■ The exercise
Write out the lines of the material below word for word, from the line with "Given: Select the Rapid文字识别 plugin item" to the line with "[x=1224, y=81]", including both of those lines.

[Records for finding described items]

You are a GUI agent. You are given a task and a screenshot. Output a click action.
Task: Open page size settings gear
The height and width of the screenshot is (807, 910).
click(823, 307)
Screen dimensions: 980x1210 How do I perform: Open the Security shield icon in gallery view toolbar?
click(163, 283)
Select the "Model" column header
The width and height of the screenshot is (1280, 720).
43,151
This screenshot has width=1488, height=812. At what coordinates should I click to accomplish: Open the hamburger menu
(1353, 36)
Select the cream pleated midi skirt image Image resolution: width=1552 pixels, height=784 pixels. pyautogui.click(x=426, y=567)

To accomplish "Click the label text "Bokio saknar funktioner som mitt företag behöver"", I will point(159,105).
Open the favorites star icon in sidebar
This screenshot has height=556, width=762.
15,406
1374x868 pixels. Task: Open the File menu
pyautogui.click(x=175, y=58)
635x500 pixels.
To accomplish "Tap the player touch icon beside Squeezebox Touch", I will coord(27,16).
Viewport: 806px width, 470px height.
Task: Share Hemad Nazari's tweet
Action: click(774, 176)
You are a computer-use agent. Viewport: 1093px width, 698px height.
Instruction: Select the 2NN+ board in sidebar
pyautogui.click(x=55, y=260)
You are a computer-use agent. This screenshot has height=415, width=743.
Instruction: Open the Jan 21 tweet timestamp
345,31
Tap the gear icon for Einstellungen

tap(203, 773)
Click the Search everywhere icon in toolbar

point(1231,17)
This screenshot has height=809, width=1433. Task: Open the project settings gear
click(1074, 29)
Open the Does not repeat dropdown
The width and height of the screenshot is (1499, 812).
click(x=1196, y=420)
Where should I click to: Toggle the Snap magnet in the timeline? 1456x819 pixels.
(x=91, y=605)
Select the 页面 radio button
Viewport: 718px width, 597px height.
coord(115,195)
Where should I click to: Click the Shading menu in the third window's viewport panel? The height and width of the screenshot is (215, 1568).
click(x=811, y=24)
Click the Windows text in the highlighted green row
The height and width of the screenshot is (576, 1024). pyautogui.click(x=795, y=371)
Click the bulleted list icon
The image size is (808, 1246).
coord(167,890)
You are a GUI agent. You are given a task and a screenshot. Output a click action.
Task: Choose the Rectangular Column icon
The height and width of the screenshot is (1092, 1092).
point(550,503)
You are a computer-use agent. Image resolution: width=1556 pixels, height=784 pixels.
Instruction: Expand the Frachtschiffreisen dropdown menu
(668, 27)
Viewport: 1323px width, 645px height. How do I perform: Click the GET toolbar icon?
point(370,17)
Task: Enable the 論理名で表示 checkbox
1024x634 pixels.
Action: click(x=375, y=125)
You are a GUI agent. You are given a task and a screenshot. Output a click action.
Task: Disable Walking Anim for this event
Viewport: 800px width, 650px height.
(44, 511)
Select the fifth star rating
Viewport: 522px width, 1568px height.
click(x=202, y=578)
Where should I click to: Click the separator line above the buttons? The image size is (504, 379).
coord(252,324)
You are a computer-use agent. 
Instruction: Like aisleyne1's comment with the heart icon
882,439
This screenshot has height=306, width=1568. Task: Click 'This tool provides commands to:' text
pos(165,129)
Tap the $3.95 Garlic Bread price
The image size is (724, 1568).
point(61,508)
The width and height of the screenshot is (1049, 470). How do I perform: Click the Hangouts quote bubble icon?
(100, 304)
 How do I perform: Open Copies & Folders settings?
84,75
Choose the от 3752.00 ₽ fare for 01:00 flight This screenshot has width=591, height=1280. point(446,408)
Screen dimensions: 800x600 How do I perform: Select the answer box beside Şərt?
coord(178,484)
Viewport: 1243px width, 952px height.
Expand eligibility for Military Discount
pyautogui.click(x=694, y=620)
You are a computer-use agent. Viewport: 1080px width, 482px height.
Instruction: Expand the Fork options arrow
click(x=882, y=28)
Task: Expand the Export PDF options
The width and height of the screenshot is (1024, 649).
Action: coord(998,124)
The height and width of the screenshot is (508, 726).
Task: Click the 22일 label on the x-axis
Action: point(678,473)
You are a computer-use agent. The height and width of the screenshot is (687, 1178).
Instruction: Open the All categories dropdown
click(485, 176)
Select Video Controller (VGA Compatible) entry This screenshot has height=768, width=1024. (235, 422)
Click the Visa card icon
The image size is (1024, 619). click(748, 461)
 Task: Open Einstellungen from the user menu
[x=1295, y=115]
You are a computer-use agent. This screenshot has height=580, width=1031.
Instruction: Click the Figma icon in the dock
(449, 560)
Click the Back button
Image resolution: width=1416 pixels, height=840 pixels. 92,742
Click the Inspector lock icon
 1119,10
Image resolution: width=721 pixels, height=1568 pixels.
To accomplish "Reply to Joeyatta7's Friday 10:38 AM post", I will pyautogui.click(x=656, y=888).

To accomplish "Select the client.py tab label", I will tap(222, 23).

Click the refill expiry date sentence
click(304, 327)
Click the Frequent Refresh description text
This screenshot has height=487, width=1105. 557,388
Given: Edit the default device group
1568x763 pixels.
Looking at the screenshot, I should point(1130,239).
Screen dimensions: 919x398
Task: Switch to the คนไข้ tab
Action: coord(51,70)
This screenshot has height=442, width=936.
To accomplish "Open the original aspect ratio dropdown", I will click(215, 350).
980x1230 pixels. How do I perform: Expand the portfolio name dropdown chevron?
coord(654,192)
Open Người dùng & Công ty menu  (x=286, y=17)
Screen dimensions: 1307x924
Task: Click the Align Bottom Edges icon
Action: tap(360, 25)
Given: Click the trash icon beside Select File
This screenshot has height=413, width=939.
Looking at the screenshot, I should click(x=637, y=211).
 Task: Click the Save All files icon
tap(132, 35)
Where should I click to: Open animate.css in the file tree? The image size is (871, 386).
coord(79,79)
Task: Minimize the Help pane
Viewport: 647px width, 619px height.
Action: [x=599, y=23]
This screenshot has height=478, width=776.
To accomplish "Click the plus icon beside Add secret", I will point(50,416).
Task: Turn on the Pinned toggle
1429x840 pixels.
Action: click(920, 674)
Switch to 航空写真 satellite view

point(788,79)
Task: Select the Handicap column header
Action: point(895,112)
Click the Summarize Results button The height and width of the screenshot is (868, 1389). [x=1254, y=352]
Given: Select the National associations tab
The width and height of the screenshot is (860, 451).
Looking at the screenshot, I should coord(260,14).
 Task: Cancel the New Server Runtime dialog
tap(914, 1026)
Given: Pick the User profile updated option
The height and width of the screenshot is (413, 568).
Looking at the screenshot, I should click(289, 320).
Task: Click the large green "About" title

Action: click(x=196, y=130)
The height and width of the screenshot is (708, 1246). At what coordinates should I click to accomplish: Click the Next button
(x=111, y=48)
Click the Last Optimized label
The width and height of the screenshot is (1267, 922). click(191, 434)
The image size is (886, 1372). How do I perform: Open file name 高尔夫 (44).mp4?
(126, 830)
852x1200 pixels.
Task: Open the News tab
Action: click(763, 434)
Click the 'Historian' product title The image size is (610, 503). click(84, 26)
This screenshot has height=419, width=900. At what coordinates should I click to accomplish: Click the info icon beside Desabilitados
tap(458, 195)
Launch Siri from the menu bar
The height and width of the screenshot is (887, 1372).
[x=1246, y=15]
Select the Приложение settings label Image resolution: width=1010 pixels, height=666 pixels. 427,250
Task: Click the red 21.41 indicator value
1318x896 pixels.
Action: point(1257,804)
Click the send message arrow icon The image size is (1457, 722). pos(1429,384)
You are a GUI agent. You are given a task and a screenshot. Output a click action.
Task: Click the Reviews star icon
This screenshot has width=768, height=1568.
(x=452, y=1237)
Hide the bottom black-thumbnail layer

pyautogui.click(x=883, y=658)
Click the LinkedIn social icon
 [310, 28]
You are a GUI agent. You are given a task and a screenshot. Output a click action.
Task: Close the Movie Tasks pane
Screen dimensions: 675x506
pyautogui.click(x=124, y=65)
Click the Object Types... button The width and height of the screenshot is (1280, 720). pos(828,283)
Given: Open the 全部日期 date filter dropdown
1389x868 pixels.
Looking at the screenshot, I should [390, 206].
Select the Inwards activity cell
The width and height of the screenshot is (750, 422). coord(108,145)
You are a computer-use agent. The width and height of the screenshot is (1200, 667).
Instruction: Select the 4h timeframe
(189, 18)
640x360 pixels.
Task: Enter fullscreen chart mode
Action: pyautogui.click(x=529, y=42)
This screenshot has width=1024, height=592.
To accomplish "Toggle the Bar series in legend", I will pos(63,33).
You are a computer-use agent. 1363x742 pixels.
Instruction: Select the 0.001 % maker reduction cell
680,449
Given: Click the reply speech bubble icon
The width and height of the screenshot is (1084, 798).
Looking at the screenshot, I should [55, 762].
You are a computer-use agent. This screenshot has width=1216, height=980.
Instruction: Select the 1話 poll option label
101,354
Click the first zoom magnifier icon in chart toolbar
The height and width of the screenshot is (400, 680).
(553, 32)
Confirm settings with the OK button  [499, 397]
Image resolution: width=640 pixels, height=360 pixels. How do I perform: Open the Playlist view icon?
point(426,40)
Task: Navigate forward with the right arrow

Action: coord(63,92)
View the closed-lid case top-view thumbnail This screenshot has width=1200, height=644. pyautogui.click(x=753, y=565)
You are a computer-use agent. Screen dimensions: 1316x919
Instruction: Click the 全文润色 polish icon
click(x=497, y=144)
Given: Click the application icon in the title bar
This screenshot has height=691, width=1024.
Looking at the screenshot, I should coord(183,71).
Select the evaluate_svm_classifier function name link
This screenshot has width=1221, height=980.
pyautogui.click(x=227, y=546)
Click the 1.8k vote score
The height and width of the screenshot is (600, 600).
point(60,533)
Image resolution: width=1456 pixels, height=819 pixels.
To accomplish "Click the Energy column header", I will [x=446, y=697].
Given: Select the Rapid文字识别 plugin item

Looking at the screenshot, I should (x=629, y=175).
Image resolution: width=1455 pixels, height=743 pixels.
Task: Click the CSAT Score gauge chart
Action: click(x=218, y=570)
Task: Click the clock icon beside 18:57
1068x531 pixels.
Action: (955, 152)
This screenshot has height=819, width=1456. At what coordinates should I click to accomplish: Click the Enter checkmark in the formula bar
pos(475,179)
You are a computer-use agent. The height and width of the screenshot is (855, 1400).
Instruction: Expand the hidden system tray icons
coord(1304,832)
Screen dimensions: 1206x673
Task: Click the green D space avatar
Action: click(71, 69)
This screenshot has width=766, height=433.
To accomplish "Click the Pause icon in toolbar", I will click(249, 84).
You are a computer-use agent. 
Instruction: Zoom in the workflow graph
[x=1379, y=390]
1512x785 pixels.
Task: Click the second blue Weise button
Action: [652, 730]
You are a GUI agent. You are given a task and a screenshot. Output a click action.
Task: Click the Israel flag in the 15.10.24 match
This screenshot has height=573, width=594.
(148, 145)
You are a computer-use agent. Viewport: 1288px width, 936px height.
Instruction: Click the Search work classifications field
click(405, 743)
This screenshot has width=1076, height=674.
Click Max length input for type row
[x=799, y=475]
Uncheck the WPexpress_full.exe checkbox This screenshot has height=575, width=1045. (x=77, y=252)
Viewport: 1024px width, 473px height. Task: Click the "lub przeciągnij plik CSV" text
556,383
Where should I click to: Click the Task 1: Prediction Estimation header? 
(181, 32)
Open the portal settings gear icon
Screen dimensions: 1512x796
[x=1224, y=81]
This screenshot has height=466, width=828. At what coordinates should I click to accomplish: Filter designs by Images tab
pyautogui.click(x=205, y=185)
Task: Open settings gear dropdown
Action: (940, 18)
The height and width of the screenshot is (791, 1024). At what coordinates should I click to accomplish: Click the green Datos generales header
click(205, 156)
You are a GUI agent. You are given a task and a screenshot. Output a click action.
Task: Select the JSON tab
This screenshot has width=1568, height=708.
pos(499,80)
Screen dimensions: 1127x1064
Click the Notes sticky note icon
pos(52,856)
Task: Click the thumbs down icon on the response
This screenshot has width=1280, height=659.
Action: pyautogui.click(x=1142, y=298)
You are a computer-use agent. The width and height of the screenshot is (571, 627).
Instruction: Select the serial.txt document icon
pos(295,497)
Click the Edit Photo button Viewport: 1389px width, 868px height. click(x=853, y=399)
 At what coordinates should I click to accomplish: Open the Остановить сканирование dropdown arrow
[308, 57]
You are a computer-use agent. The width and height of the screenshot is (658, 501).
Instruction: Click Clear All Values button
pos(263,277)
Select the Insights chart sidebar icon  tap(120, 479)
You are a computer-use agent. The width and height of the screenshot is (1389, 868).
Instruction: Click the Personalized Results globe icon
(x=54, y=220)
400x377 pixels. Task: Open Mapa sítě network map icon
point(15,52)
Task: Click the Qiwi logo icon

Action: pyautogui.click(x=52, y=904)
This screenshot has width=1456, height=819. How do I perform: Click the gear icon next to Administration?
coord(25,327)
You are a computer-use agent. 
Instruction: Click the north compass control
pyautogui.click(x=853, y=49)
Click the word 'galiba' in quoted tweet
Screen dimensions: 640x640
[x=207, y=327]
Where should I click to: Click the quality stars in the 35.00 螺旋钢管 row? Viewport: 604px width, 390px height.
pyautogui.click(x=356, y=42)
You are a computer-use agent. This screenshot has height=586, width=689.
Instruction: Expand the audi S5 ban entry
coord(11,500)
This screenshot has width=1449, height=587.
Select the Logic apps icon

■ Solution below
Given: Select the Rapid文字识别 plugin item

Looking at the screenshot, I should (x=629, y=175).
Image resolution: width=1455 pixels, height=743 pixels.
Task: Click the CSAT Score gauge chart
Action: click(x=218, y=570)
Task: Click the clock icon beside 18:57
1068x531 pixels.
Action: (955, 152)
This screenshot has height=819, width=1456. At what coordinates should I click to accomplish: Click the Enter checkmark in the formula bar
pos(475,179)
You are a computer-use agent. The height and width of the screenshot is (855, 1400).
Instruction: Expand the hidden system tray icons
coord(1304,832)
Screen dimensions: 1206x673
Task: Click the green D space avatar
Action: click(71, 69)
This screenshot has width=766, height=433.
To accomplish "Click the Pause icon in toolbar", I will click(249, 84).
You are a computer-use agent. 
Instruction: Zoom in the workflow graph
[x=1379, y=390]
1512x785 pixels.
Task: Click the second blue Weise button
Action: [652, 730]
You are a GUI agent. You are given a task and a screenshot. Output a click action.
Task: Click the Israel flag in the 15.10.24 match
This screenshot has height=573, width=594.
(148, 145)
You are a computer-use agent. Viewport: 1288px width, 936px height.
Instruction: Click the Search work classifications field
click(405, 743)
This screenshot has width=1076, height=674.
Click Max length input for type row
[x=799, y=475]
Uncheck the WPexpress_full.exe checkbox This screenshot has height=575, width=1045. (x=77, y=252)
Viewport: 1024px width, 473px height. Task: Click the "lub przeciągnij plik CSV" text
556,383
Where should I click to: Click the Task 1: Prediction Estimation header? 
(181, 32)
Open the portal settings gear icon
Screen dimensions: 1512x796
[x=1224, y=81]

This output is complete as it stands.